On the other hand, by limiting the save structure you neccessarily are imposing limits on the player, discouraging them from experimentation. In save-anywhere games, I will sometimes make a back-up save, and then just play around with game mechanics (can I lure this guard through his own traps? Will he notice the pile of his comrades in the corner? What will he do if I sneak past him and then do weird things with the items in the room?) Games that have more limited save structures say to me that my personal experience is less important than the developer's experience. When my saving is handicapped, I am more likely to simply use the most obvious and rote tactics, rather than try something unusual.

One experience I have here was Gran Turismo 4. In the prior GT games, most players would save up cash, save their game, and then go through a buy car -> test drive car -> reload sequence of gameplay. In GT there is normally no way to test out a car like you could at a dealer, and I certainly don't want to blow several hundred thousand dollars on an NSX that might not have the acceleration I want without at least testing it - that's just unrealistic. So I would try a car, reset, try another car, reset, and go through my shopping car until I found a winner. Save/load was a fast process, so it was no burden on me. Life was good. Unfortunately, an autosave feature in GT4 prevented this. Autosave always activated on purchase of a new car, and people online who tried to remove their memory cards beforehand often suffered corruption or other errors. Now I would have to go into car buying blindly, which greatly detracted from the experience (especially given how many cars were available.)
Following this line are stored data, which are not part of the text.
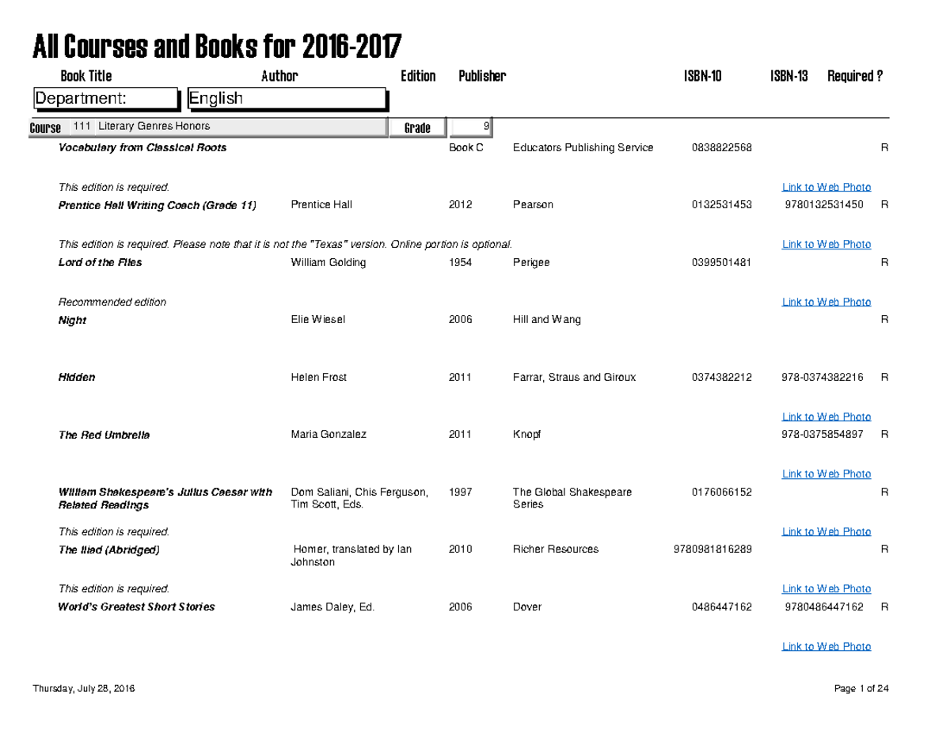
Task: Open the Literary Genres Honors course field
Action: coord(238,125)
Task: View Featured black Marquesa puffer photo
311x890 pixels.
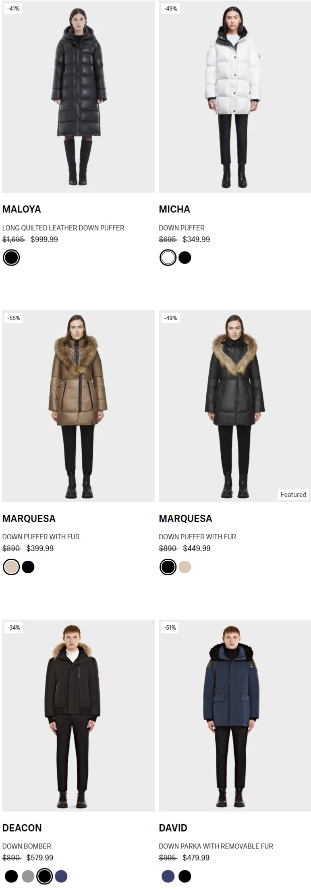Action: point(235,406)
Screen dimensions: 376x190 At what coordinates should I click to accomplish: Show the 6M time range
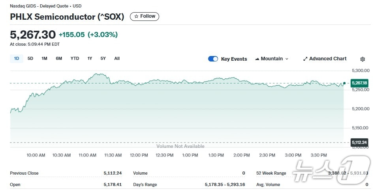pos(59,58)
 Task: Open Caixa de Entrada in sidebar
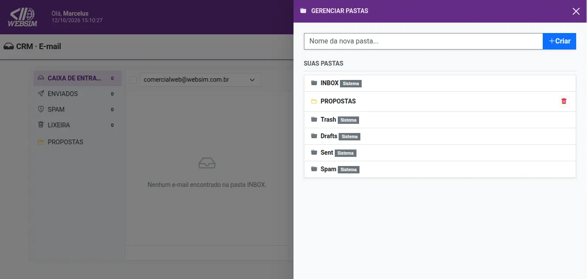pos(77,78)
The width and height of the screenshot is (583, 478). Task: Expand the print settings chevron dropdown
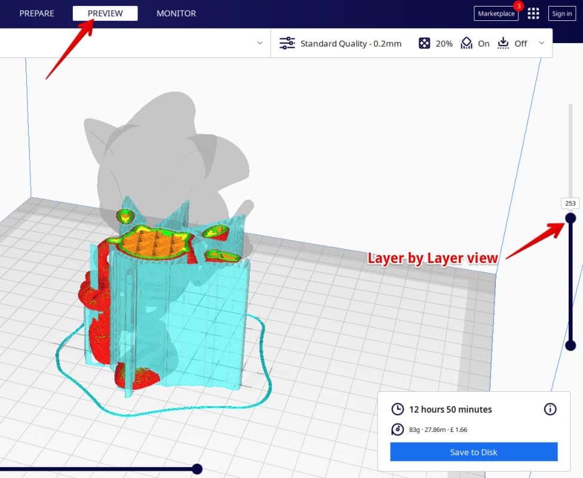point(541,43)
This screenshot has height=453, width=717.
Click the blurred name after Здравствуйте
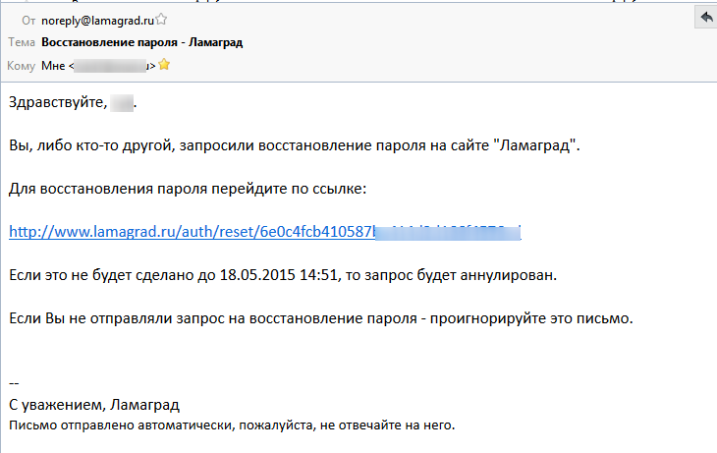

Giving players the option to save anywhere should not impact the experience of players who are willing to just use the built-in autosave/checkpoint system. No one is forced to use the extra save functionality if they feel it will hurt the game experience. If the player has freedom to save whenever, it might expose poor game design; but it is not itself responsible for the design being poor.

An example here might be Juiced - a game design based around LOSING as a center point of interest should immediately set off red flags for the developer. If it was a PvP style game I might tolerate that style of play more, because it is another player that bested me. However, if it's the heartless, rubberband cheating AI stealing my car (that it has no use for), I would be rather frustrated. The problem here was bad design, the fact that players could enjoy it more without the save limitation just exposes it for all to see.

"Consoles are the home of the mass market of games, and they need to reflect mass market issues in the design of their games."

As near as I can tell, the mainstream of gamers hates not being in control of their own save files, or having to wander a map for hours searching for a save point. Memory cards are no longer a limitation with the PS2 card at a rather generous 8MB.

"It happened to me only last month with Rygar: The Legendary Adventure..."

At least in this situation, you could blame none but yourself (though it was certainly a tough pill to swallow.) However, imagine if that happened because of an autosave - you lost all your progress because some developer thought it would be clever to autosave without your permission there. Now not only would you be FUBAR'd, but it wouldn't even be your own fault! You would have lost your game due to poor design. The problem wasn't the manual save. The problem was the game allowed you to get to an untenable position with no way to backtrack. The save issue just highlighted it in a painful way.

As a libertarian, it is important to me philosophically to allow the player as much freedom as possible. Handicapping their save files is just low and unneccessary. Any game play enhancements conferred by revoking save control can still be simulated by simply choosing not to save, and to rely on an autosave system instead. The casual players won't engage in meta-play save structures as they are casual and are probably not interested in the try-reload play anyhow. The hardcore, however, will want that option, and by removing it you are only hurting, not helping, the audiences. Saving should ultimately be a choice for the player, who is actually playing, and not the developer, who must simply hope the player is playing the way he anticipated.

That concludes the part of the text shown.